#### What the task requires
Say how many lines in the entries below mention "computer", with no other words.

[[ Raw data, beginning ]]

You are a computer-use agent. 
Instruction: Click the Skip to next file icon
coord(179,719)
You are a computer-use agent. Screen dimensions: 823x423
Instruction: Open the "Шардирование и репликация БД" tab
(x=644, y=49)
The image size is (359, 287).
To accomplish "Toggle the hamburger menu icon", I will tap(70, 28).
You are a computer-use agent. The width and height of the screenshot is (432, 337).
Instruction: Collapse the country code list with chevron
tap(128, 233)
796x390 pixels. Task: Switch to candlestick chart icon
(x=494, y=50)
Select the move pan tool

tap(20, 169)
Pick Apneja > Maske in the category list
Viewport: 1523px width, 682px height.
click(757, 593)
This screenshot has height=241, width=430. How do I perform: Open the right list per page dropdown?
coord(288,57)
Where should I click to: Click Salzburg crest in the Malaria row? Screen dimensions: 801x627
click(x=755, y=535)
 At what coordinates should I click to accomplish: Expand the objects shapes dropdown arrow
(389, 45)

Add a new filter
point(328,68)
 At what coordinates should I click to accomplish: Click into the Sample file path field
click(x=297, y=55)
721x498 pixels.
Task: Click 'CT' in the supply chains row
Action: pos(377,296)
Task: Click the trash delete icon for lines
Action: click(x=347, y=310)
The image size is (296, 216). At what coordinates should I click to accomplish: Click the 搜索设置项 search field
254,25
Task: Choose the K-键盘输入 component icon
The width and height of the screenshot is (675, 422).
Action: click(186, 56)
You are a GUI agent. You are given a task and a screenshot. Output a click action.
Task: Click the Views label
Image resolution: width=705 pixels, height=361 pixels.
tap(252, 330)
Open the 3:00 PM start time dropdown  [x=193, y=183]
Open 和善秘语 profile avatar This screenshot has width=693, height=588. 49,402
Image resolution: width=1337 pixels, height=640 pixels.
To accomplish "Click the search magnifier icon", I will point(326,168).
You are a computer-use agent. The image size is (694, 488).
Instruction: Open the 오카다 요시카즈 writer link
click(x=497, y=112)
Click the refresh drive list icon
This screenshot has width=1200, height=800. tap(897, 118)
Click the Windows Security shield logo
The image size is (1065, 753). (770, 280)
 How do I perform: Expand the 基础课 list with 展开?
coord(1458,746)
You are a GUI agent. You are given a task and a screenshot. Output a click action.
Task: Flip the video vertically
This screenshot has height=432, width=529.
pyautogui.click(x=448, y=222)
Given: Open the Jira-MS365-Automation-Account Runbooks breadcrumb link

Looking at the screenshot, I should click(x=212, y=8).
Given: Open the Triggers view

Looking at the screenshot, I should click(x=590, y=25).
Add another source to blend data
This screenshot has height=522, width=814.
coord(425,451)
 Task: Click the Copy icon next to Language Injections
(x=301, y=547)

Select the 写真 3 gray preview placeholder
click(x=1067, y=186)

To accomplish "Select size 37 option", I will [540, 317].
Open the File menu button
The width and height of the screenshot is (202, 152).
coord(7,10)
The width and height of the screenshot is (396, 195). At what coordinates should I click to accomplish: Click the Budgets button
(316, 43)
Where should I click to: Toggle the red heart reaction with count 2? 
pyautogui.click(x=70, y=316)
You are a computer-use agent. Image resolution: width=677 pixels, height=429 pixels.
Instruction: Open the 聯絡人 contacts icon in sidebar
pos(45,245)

[[ Raw data, end ]]

#### Response to this task
5